Remaking Psycho as a frame-by-frame homage didn't work.  Remaking Rio Bravo as Rio Lobo (or was it the other way round), arguably, did.  As long as the remake is approached with integrity I have no issue with it.  But if there is none, the result will be, at best, a pastiche of its inspiration.

We don't need _Gone With The Wind_ remade, we don't need _Casablanca_ re-made, we don't need _The Great Dictator_ or _Citizen Kane_ remade, but maybe _Lost Horizon_ could do with a proper re-visit one day.


----------



## j d worthington (Jun 11, 2009)

Noah Phoenix said:


> I meant the director has a vision *for* the script. Every one knows its the writer that has the vision, so to say that that's what you thought I meant was a little off to be honest. Perhaps I should have worded it better though.


 
That depends on the director. Get a good director, and yes, that can be the case (though it isn't always true). The majority of directors are (as in most fields) mediocre to crap, and can't honestly be said to have this quality.
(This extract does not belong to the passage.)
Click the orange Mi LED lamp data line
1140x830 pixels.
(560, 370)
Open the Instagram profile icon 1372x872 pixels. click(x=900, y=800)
But the reason I objected to this so strongly is, frankly, the nonsense of "auteur" theory, which has done more to support dismissing the writer without cause than perhaps any other branch of film theory/criticism ever to come down the pike... and that comprises a lot, believe me, as producers and the like have always held the writers to be chattel... *at best*!

The problem is, of course, that -- as with most such criticism -- there's a grain of truth to it, and some exceptional examples which would seem to give it a great deal more (whether producers or directors): Val Lewton, Werner Herzog, Stanley Kubrick, Ken Russell (wonky as he is), and the like. But these are definitely among the exceptions, and generally have a hand in writing the script, either in part or entirely.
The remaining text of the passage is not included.